Monstruos
El segundo monstruo jamás se mostró ante mis ojos, pero su presencia era más tangible. Azul, Gwen y yo estábamos en una fábrica abandonada, las paredes grises parecían cargar el peso de siglos de sufrimiento. Afuera, la oscuridad densa y opresiva nos acechaba. Un corte transversal apareció de repente en mi brazo izquierdo, justo debajo del deltoides, tan abrupto que apenas pude procesarlo. Nos detuvimos. Azul, siempre firme, dijo que era momento de actuar.
En una pequeña sala cuadrada el silencio se mezclaba con el eco de nuestros jadeos. Gwen me pasó una botella de vodka. Azul encontró una aguja grande, hilada con un hilo oscuro y metálico. Sentí su mirada, cargada de intensidad. "Bebe", dijo, y obedecí. El calor del alcohol abrasaba mi garganta, se expandía dentro de mí, llenando mis venas con fuego. "Bebe", repitió. Otro trago, más profundo esta vez.
Azul comenzó a coser mi brazo. Ahora sí, el dolor llegó con furia. Lo sentí penetrar cada fibra de mi ser, pero me obligué a soportarlo. La botella en mi mano era mi ancla, y la apretaba con toda la fuerza que me quedaba. El hilo pasaba lentamente a través de mi piel, una y otra vez, cada puntada se sentía eterna. A pesar del dolor, me mantenía inmóvil. Azul seguía concentrada, sus manos temblaban ligeramente, pero no se detenía.

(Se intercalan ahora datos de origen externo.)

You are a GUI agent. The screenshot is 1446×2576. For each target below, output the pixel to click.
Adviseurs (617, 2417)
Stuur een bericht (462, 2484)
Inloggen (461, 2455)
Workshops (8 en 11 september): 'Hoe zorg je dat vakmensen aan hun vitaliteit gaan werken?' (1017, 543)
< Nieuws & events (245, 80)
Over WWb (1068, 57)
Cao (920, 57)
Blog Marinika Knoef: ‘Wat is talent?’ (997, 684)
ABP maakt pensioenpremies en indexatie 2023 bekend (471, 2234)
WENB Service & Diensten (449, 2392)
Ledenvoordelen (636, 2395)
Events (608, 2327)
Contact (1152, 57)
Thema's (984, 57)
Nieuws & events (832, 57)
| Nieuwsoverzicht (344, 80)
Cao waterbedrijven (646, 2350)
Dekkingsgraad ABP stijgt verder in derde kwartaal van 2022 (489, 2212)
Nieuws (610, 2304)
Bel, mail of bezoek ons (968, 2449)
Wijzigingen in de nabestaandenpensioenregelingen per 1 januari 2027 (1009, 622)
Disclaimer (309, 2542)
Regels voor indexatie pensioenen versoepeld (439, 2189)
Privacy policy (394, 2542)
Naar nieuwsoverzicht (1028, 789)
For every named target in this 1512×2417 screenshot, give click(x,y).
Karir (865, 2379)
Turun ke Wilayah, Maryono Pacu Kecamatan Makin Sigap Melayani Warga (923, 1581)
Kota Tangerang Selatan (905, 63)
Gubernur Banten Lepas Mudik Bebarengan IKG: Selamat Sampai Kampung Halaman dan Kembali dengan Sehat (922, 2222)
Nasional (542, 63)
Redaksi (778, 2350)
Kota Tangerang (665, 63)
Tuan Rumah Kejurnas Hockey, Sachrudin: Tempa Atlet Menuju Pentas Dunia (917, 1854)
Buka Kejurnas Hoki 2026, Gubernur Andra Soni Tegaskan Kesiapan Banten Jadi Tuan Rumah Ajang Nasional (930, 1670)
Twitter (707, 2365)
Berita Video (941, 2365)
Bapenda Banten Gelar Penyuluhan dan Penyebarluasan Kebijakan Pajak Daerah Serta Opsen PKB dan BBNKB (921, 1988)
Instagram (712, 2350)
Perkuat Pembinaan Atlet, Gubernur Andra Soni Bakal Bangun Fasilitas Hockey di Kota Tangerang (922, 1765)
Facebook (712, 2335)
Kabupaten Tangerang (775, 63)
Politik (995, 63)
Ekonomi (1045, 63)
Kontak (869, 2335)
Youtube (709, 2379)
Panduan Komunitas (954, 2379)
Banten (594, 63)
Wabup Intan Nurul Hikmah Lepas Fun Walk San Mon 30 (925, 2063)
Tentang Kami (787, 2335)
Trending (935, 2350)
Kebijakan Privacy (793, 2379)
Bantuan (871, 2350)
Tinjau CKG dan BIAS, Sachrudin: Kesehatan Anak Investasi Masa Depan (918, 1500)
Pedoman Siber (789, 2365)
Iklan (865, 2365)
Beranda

El único sonido en la habitación era el roce del hilo al pasar por la carne. Era un susurro inquietante que nos envolvía en un aire de desesperación compartida. Finalmente, el hilo terminó. Miré mi brazo, cosido con un patrón cuidadoso, las tramas de un tejido nuevo sobre la carne. Azul tomó la botella y bebió profundamente. Nuestras miradas se cruzaron, cargadas de una comprensión silenciosa. En ese momento, nos abrazamos las tres, un gesto que rompió el hielo del miedo que nos rodeaba.